Los índices de violencia en Centroamérica aumentan cada vez más. Ocho de cada diez mujeres que llegan a Nicaragua son víctimas de maltrato.
Estas mujeres vienen acompañadas de sus hijos e hijas, dejando todo en su país en busca de estabilidad y del cese a la violencia sufrida por años.

“Siento que mis hijos están protegidos por el Estado; de mi país no puedo decir eso, porque las autoridades forman parte del crimen organizado y de las mismas maras. No tengo un buen trabajo, pero tengo protección a mi vida y las de mis hijos, ellos tienen salud y educación gratuita; estoy bien aquí y sé que tomé la mejor decisión”, expone Francisca, una refugiada a un medio de prensa mexicano.

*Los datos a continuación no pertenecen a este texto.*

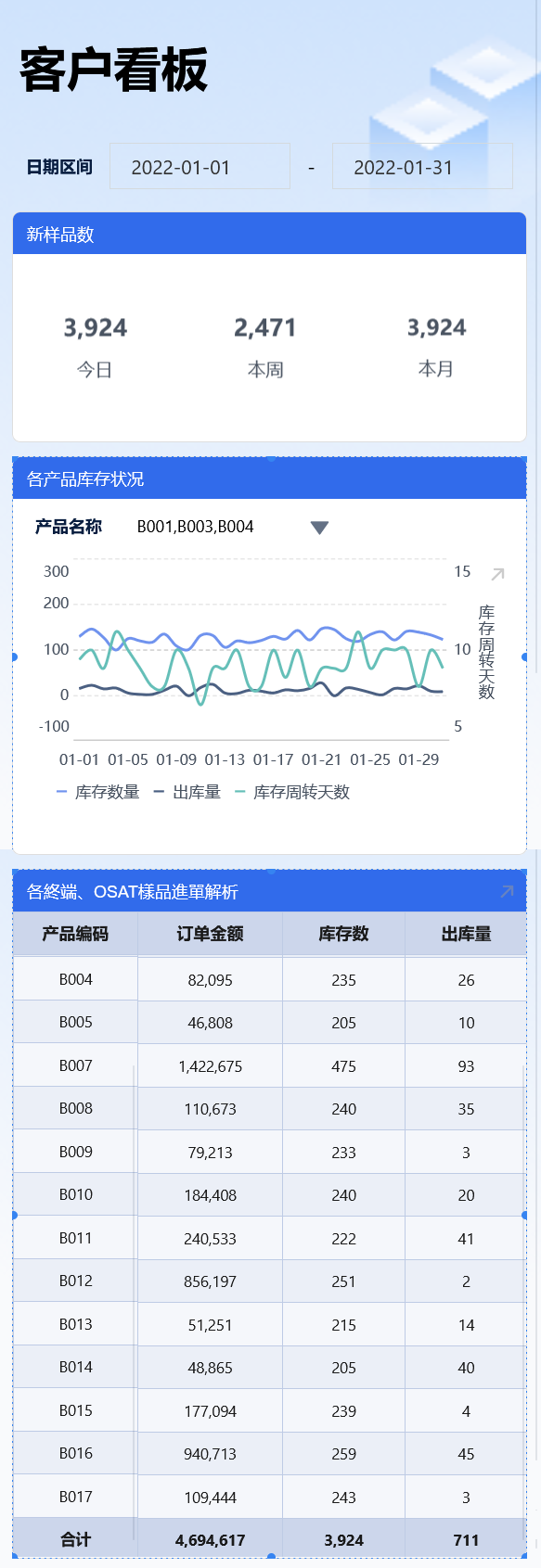
Task: Edit start date 2022-01-01 field
Action: click(x=200, y=167)
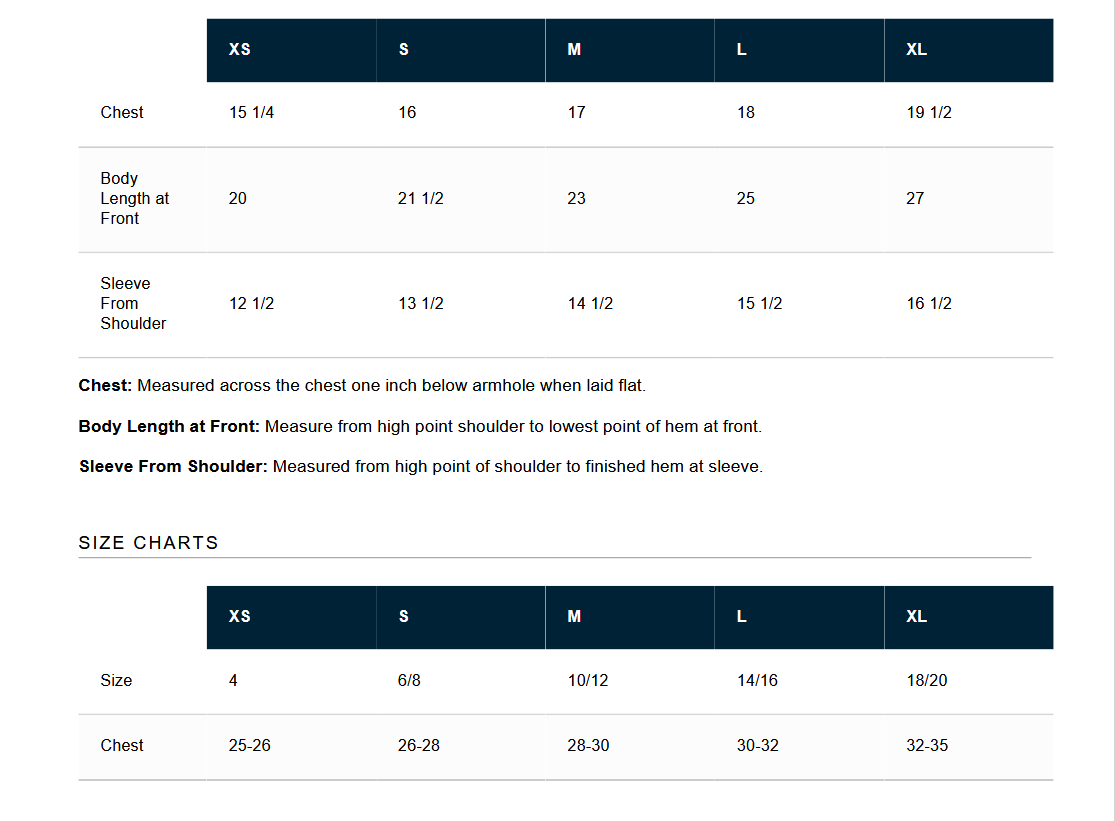Click the Body Length value 21 1/2
This screenshot has width=1116, height=821.
pyautogui.click(x=420, y=198)
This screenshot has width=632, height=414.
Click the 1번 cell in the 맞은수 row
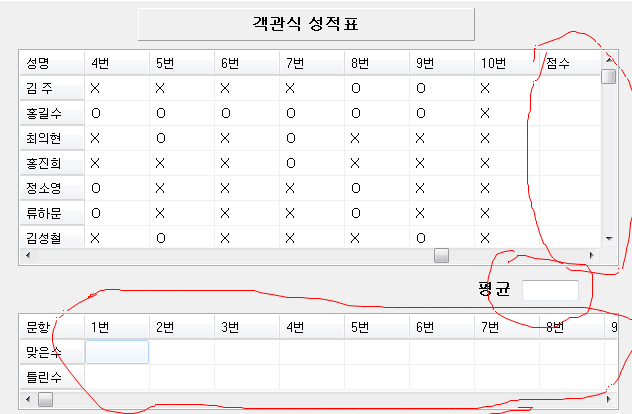pyautogui.click(x=117, y=352)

Blanca Fonseca, coordinadora del Proyecto de Atención a los Solicitantes de la Condición de Refugiados y los Refugiados, del Consejo de Iglesias Evangélicas Pro Alianza Denominacional (CEPAD) comenta a la publicación, que la mayoría de solicitantes con la condición de refugiada o refugiado tiene una edad entre 25 y 55 años, también hay casos de jóvenes.

El CEPAD es la agencia socia del Alto Comisionado de Naciones Unidas para los Refugiados (ACNUR), acreditada ante el Estado nicaragüense desde 1997 para apoyar, junto a otras organizaciones, a las solicitantes de la condición de refugiados.

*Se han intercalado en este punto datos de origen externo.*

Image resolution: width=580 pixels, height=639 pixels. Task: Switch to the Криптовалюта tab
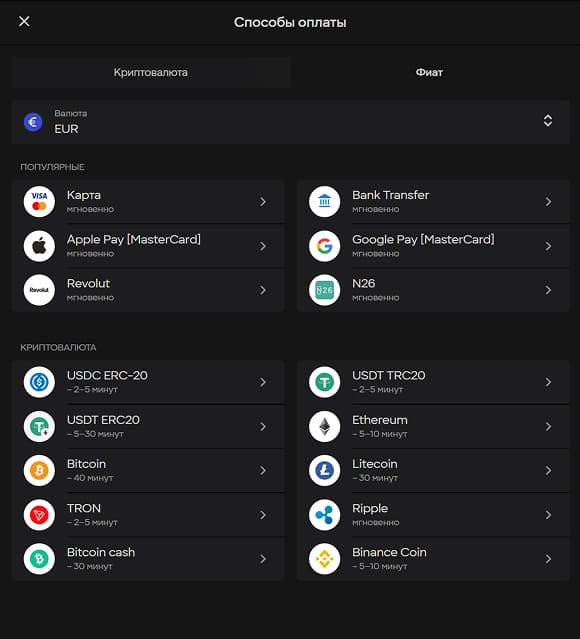(x=151, y=73)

Las mujeres que solicitan la condición de refugiada en Nicaragua, la mayoría son de escasos recursos, trabajadoras del hogar o propietarias de sus pequeños negocios que han conformado con sus parejas.

Muchas de estas inmigrantes refugiadas se emplean en el sector informal (venta de comida, costura, comercio, manualidades, entre otras labores), y aunque obtienen los recursos mínimos para la subsistencia, una vez integradas y subsistiendo por sí solas se sienten realizadas porque lo importante para ellas es la seguridad de sus hijas e hijos, detalla Fonseca.

Las inmigrantes que llegan a Nicaragua y que solicitan su condición de refugiadas están protegidas por varias leyes del país, especialmente la de Protección a Refugiados, emitida en junio de 2008, y en la que se establecen el proceso y los requisitos para acceder a ese estatus.